* Task item
Repeat the lines of the data exactly, from the first one through the one that contains "422x750 pixels.".

(Stored items)
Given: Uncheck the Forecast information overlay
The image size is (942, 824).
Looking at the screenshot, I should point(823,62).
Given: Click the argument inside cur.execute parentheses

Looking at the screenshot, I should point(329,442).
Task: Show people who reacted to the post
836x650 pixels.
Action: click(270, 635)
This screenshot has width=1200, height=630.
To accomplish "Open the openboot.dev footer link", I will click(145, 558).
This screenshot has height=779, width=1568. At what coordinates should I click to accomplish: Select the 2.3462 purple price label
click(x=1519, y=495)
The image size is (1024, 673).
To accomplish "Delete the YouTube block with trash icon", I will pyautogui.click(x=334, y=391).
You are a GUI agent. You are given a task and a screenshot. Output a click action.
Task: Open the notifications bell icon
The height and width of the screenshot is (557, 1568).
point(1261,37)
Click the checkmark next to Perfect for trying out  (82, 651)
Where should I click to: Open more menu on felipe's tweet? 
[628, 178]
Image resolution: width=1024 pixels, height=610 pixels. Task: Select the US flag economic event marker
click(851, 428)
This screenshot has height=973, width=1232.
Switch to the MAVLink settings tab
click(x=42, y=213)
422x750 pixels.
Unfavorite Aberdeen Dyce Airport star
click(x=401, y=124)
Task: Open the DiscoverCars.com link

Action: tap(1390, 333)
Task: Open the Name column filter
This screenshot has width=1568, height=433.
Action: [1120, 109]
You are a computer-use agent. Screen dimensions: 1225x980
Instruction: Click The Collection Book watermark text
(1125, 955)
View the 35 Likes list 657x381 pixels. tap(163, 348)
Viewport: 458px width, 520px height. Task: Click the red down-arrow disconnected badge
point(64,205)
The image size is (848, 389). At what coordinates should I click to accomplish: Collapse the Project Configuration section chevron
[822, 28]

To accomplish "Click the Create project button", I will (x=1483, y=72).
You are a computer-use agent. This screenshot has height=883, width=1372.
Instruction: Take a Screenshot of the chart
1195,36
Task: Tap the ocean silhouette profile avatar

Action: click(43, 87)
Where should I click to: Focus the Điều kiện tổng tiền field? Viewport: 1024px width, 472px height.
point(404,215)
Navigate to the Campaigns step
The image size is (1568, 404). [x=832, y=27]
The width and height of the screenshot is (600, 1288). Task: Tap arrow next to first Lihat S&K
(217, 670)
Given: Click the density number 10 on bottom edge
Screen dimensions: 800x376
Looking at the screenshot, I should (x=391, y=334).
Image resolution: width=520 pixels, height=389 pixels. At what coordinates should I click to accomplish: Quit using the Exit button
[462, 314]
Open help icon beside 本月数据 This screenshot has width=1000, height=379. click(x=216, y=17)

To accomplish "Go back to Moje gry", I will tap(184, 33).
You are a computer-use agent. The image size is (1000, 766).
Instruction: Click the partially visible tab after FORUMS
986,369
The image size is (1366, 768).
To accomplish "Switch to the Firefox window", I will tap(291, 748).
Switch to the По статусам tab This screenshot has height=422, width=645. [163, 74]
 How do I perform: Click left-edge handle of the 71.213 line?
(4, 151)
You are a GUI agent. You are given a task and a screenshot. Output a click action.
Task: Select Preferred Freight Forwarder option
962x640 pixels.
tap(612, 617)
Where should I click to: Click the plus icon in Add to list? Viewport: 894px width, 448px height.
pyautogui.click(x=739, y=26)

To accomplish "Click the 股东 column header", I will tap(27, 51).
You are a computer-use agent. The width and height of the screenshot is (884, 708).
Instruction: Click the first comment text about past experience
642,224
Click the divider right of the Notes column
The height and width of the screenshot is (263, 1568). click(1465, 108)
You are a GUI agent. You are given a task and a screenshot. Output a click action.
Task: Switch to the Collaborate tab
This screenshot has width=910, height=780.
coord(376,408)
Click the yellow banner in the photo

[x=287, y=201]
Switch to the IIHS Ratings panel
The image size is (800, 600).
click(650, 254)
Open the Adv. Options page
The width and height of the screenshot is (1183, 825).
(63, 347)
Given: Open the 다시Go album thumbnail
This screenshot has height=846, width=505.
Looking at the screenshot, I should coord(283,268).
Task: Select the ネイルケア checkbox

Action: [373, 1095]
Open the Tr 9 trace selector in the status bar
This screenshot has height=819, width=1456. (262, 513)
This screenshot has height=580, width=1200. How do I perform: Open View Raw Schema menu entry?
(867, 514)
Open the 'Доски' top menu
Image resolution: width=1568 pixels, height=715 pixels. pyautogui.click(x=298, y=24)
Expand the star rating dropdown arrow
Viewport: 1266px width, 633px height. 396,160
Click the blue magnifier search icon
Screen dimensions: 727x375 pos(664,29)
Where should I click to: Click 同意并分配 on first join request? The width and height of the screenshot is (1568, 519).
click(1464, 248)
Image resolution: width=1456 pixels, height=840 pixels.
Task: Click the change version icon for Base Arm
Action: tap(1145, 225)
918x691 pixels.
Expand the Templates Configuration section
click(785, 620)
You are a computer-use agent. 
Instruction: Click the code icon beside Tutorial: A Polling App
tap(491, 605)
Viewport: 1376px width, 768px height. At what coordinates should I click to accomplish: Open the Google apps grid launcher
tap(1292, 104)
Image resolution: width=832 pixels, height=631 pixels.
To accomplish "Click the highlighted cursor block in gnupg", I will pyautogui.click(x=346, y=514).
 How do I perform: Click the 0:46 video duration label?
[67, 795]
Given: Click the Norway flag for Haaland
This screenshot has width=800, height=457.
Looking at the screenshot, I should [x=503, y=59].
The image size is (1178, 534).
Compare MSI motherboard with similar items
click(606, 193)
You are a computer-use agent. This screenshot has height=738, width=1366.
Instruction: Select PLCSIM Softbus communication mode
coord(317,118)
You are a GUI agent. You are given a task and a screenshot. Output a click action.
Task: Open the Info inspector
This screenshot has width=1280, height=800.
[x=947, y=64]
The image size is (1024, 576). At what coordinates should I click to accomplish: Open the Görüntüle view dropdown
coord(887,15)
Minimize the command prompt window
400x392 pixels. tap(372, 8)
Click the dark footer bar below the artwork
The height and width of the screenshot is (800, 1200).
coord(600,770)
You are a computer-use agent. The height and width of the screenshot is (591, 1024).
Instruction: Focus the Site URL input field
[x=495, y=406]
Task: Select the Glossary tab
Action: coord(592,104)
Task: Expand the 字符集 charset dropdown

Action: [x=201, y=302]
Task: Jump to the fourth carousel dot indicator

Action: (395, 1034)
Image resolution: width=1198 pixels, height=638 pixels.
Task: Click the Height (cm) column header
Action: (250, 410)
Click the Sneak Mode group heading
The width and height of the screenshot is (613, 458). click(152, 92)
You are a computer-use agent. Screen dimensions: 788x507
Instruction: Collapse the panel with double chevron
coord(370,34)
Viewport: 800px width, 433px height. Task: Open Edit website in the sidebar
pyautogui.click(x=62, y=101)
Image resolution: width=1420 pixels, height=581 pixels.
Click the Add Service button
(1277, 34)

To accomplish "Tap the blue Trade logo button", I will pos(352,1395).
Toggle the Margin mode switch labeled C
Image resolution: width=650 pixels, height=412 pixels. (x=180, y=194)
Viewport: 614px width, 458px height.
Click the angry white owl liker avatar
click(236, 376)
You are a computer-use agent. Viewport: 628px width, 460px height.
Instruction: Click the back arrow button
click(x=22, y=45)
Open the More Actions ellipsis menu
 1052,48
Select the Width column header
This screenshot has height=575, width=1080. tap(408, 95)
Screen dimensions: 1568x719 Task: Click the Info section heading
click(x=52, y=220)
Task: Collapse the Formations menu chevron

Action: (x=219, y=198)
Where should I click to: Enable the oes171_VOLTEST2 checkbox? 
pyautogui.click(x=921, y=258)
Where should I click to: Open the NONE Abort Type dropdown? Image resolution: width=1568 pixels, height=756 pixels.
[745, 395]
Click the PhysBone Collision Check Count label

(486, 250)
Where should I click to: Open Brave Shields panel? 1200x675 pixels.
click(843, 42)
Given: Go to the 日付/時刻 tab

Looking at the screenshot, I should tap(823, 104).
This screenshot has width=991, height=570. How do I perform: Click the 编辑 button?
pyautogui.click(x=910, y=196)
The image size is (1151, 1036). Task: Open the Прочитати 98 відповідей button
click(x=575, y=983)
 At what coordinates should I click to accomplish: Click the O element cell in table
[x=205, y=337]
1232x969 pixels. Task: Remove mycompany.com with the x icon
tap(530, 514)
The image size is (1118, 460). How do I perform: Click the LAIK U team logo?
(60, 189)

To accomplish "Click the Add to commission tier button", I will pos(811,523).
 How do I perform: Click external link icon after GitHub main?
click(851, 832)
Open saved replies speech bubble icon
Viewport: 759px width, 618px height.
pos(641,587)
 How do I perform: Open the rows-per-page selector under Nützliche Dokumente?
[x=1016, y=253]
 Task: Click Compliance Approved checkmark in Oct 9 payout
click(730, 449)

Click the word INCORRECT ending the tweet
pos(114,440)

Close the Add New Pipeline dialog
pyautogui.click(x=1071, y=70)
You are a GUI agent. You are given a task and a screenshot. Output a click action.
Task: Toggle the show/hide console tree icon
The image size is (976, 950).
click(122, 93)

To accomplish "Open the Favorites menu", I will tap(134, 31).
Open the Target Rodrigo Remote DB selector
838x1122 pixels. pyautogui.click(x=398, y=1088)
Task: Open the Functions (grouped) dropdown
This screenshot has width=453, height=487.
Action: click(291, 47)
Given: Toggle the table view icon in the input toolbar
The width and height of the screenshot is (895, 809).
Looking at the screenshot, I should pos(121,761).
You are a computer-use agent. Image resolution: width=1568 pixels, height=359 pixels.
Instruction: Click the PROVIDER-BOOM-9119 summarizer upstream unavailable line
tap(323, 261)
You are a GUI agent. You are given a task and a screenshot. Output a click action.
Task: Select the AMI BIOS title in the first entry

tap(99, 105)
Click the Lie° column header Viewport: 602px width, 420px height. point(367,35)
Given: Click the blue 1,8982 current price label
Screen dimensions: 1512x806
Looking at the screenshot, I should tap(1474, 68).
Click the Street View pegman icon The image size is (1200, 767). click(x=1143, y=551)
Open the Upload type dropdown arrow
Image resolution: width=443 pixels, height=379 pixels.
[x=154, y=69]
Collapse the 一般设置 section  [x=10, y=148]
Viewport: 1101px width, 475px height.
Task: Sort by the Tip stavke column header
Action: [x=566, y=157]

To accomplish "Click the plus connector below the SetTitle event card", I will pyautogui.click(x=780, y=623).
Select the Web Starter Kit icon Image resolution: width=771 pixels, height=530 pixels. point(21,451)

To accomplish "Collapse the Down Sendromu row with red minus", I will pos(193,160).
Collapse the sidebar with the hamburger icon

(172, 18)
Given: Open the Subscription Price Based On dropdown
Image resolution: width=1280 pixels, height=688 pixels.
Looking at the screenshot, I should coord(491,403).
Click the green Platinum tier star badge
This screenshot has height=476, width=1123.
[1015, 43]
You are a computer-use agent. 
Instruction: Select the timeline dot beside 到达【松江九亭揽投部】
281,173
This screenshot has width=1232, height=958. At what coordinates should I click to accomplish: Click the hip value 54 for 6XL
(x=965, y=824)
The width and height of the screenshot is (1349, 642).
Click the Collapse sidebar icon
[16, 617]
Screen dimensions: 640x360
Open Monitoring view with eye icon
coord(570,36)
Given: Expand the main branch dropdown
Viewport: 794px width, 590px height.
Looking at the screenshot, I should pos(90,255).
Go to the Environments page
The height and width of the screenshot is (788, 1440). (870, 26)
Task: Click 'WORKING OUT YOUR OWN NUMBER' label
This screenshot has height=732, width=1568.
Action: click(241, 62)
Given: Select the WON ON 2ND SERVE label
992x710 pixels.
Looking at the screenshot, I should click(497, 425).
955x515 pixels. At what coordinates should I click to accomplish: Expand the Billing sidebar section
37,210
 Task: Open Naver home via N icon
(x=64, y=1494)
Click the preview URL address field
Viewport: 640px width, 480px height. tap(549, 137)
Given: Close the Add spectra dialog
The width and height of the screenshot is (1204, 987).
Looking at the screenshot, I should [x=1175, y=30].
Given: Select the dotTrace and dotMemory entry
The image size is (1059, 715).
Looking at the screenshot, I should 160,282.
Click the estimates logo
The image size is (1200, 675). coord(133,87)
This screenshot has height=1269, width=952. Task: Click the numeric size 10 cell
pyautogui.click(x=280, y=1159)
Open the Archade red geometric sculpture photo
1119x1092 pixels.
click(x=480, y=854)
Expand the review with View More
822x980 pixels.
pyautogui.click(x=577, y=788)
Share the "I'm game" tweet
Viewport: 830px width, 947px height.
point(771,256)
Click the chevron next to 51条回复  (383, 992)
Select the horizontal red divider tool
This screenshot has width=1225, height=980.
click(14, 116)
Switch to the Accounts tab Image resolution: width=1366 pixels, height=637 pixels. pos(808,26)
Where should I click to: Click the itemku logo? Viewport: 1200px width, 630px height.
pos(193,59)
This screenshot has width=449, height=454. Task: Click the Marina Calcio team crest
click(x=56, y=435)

* Your response
Given: Uncheck the Forecast information overlay
The image size is (942, 824).
Looking at the screenshot, I should point(823,62).
Given: Click the argument inside cur.execute parentheses

Looking at the screenshot, I should point(329,442).
Task: Show people who reacted to the post
836x650 pixels.
Action: click(270, 635)
This screenshot has width=1200, height=630.
To accomplish "Open the openboot.dev footer link", I will click(145, 558).
This screenshot has height=779, width=1568. At what coordinates should I click to accomplish: Select the 2.3462 purple price label
click(x=1519, y=495)
The image size is (1024, 673).
To accomplish "Delete the YouTube block with trash icon", I will pyautogui.click(x=334, y=391).
You are a GUI agent. You are given a task and a screenshot. Output a click action.
Task: Open the notifications bell icon
The height and width of the screenshot is (557, 1568).
point(1261,37)
Click the checkmark next to Perfect for trying out  (82, 651)
Where should I click to: Open more menu on felipe's tweet? 
[628, 178]
Image resolution: width=1024 pixels, height=610 pixels. Task: Select the US flag economic event marker
click(851, 428)
This screenshot has height=973, width=1232.
Switch to the MAVLink settings tab
click(x=42, y=213)
422x750 pixels.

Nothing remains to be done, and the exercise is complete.